Las cualidades de los aceites esenciales dependen de numerosos factores, entre los que destacan el origen geográfico de la planta, la estación, la hora del día, el sistema de cultivo, el estado de madurez de la planta en el momento de la recolección (ideal al alba cuando todavía hay rocío y el sol no tiene fuerza para liberar las sustancias aromáticas), las condiciones de extracción y conservación.

La composición de un aceite esencial natural es mucho más compleja que la suma de sus constituyentes, y muy difícil de copiar, por lo que sus efectos terapéuticos no son comparables a los de las esencias sintéticas. Es por ello que la reproducción en el laboratorio de una esencia de la que se conoce la composición química genera un compuesto que sólo es aparentemente igual al original.

Entre los componentes de los aceites esenciales naturales se producen sinergias, es decir, efectos que se complementan y potencian mutuamente, aumentando así su eficacia. Un factor muy importante a tener en cuenta a la hora de hacer las formulaciones cosméticas.

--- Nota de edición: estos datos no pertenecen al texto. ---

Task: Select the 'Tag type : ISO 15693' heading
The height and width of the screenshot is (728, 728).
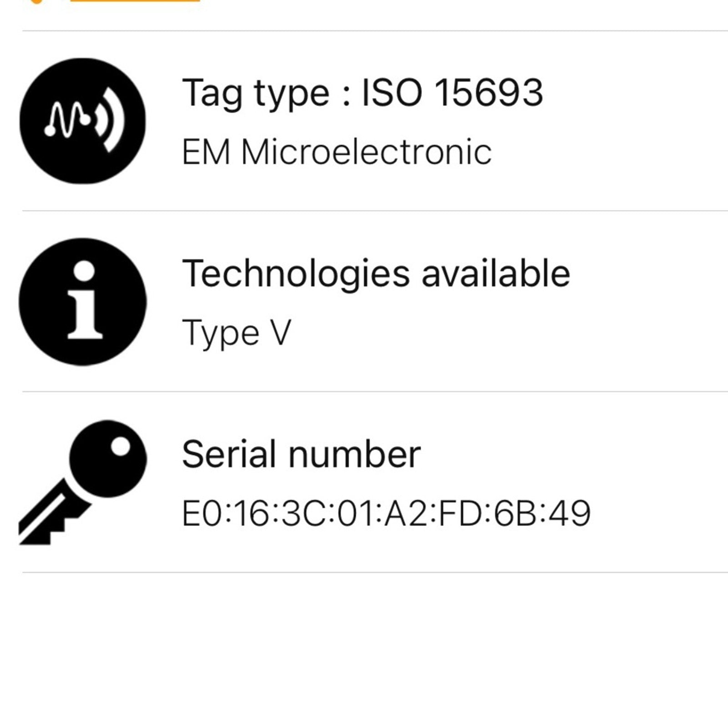Action: tap(362, 93)
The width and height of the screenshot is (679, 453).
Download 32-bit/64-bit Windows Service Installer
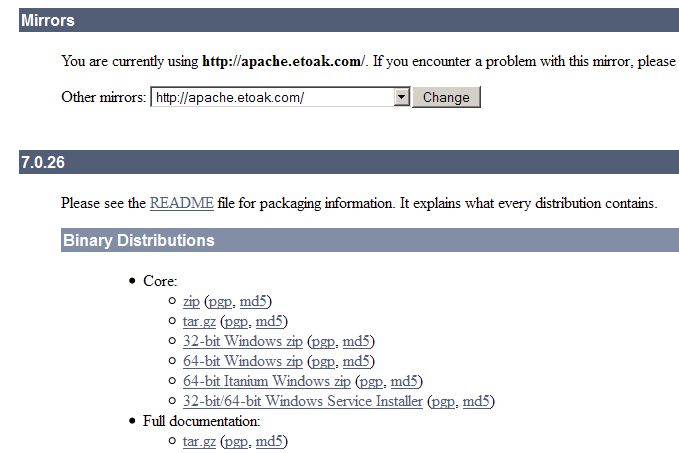point(302,401)
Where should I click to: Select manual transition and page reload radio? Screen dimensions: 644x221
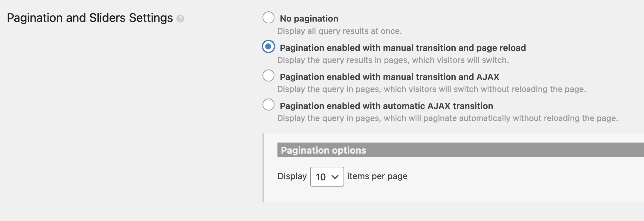[x=268, y=46]
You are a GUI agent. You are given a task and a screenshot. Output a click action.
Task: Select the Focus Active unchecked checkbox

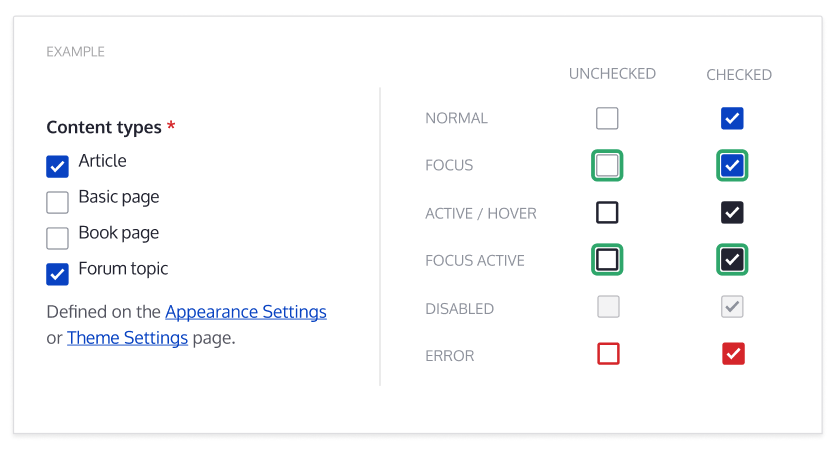coord(607,260)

Los aceites esenciales se utilizan, entre otros, para el cuidado, belleza y bienestar corporal, formando parte de la formulación de cremas y aceites faciales, y de productos para uso corporal (aceites de masaje relajantes, revitalizantes, anticelulíticos, drenantes, cicatrizantes, tonificantes, sensuales, aceites de baño, lociones corporales, ungüentos, tónicos, etc.).

Cuando se aplica un aceite esencial sobre la piel (normalmente diluido en un aceite base vegetal), las pequeñas moléculas que lo componen se solubilizan en contacto con las grasas de la epidermis y son capaces de atravesar las capas externas de la piel y a través de los capilares sanguíneos llegar a las células y que se encuentran debajo de ésta y ejercer su acción.